Topic sentences and how to use them

During your studies, you will be probably be told at least once that you should pay attention to topic sentences. These sentences come at the beginnings of paragraphs and introduce the central ideas that are about to be developed. “Use topic sentences,” the advice-givers say, “and your writing will become clear”.

And yet many examples of fine writing do not use topic sentences. I’ve read many paragraphs where the first sentence does not point towards the incoming payload at all, and yet the authors of these paragraphs are praised for their style and clarity. Then why should we use them? Are topic sentences another example of a fictional device made up to turn writing into a paint-by-numbers exercise?

The first thing we should note is that academic writing is not just a stuffier version of regular writing; instead, what sets it apart is that it has a narrower purpose. It does not seek to entertain or mystify (we hope), but to communicate ideas. Most of these ideas are difficult to grasp, and so it is the academic writer’s duty to present them in as clear a way as possible.

A good way to ensure that the reader stays focused on the argument is to constantly set up questions in the reader’s mind and then answer them. And this is what topic sentences let you do, because they are not mere statements of fact but miniature claims that the reader should want to have elaborated.

Let’s take a look at an example from the article Waiting for Universal Grammar (in press). The author, Geoff Pullum, has just quoted from a paper claiming that children can learn to say things from experience, but cannot learn not to say things that are grammatically disallowed. Pullum’s next paragraph begins like this: “It cannot be true that you can never learn from experience that something is disallowed”. When the reader encounters this sentence, a few questions will naturally arise. Why can’t it be true? Do you have a counterexample? Is there an explanation for how this learning might occur? Some of these questions will be answered immediately, and this is how Pullum keeps the momentum going. He immediately gives a counterexample, satisfying the reader’s curiosity. But he waits to answer the question of how this learning occurs until later on in the essay, when he treats Bayesian abduction.

This is a powerful way of improving the unity of the essay. The reader is promised a reward for continuing to read the paragraph. At least part of that reward is handed out immediately, and sometimes another part is reserved for later, once other essential parts of the argument have been put into place.

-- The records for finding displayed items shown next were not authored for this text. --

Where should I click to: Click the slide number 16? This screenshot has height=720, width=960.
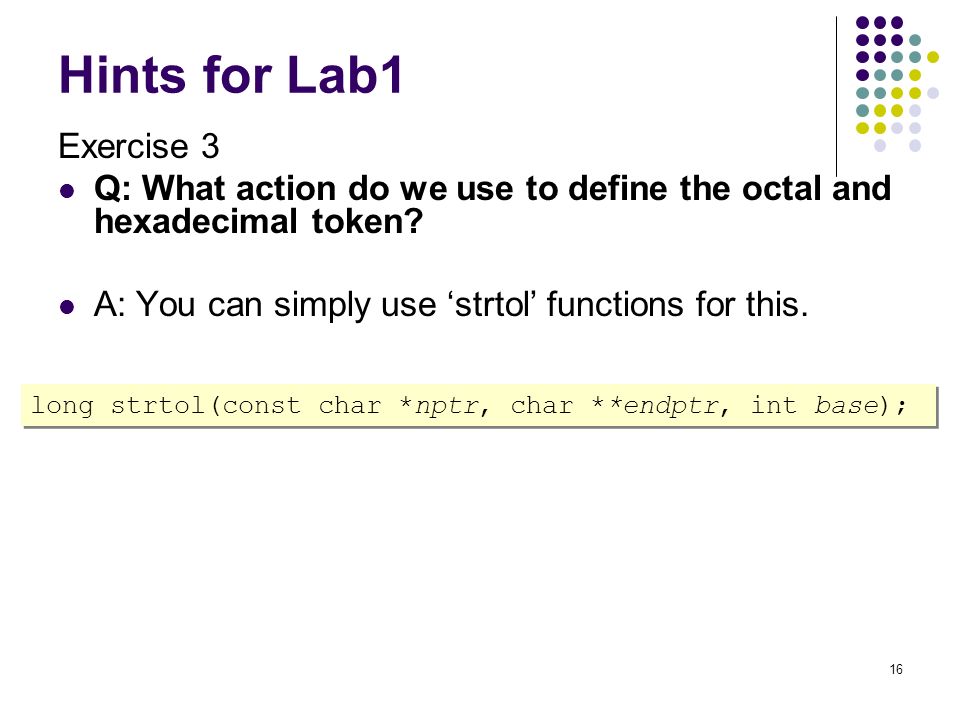tap(896, 669)
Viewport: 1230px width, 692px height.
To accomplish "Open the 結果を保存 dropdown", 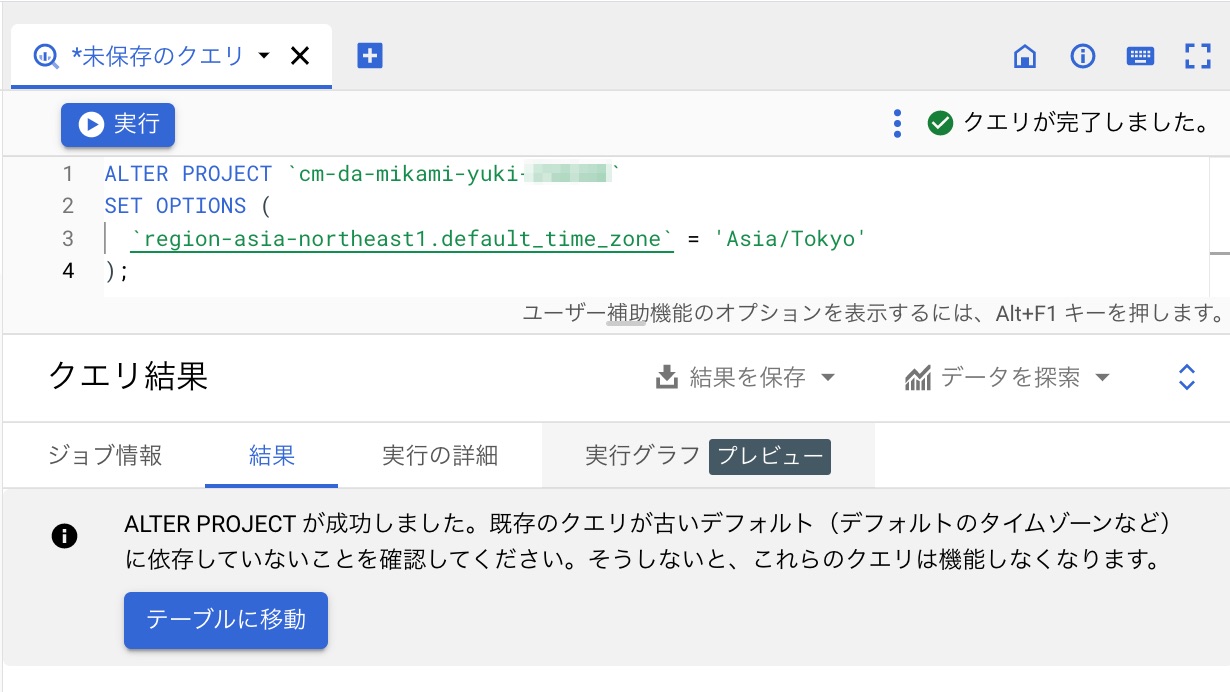I will tap(744, 377).
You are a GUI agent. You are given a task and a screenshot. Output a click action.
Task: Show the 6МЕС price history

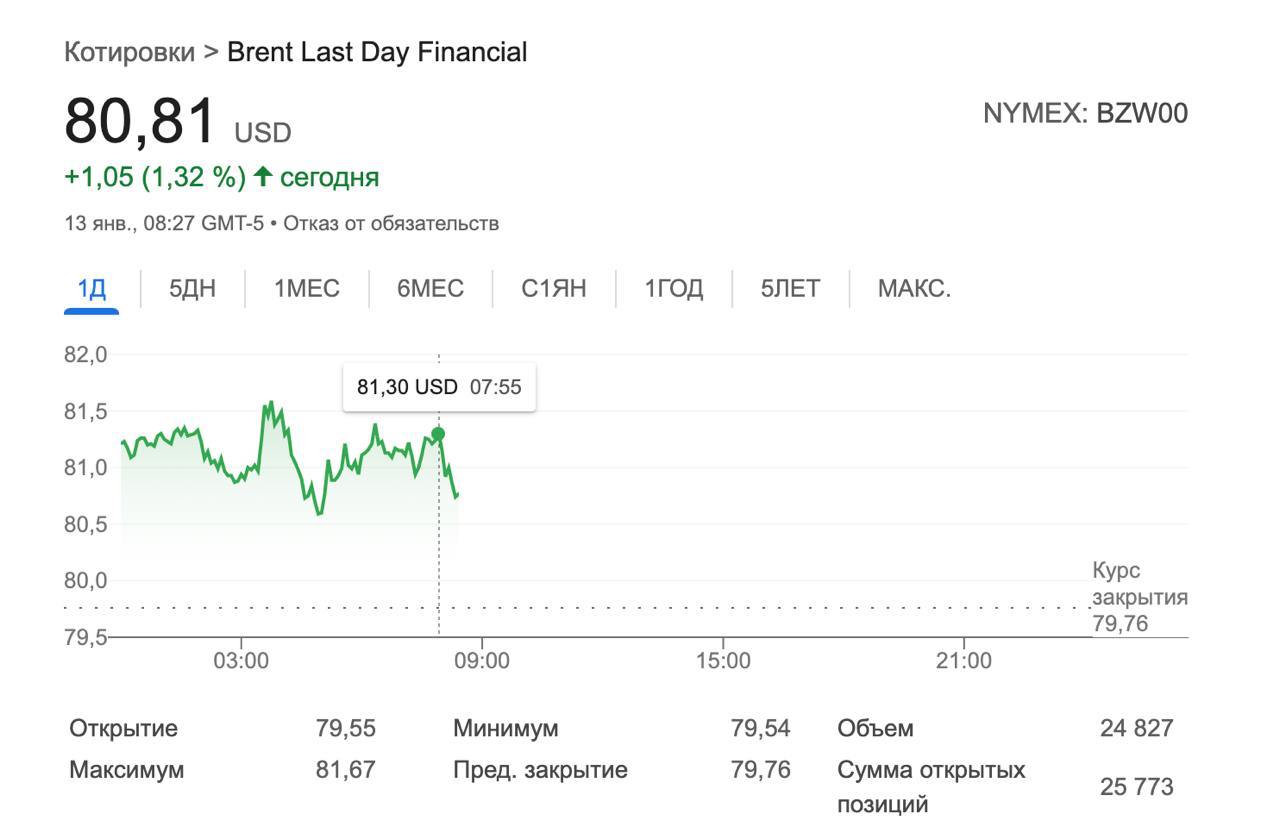(x=430, y=289)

So when you are working on topic sentences, don’t think of them as just one-sentence summaries, but as promises to the reader, raised questions that will have to be answered. Use them to lure, to provoke. How are you going to convince the reader to keep on going through paragraph after paragraph, section after section? Topic sentences aren’t the only way of accomplishing this, but they are an important tool in the writer’s belt. Academic prose can be enjoyable if the reader never has to wonder what the point of it all is.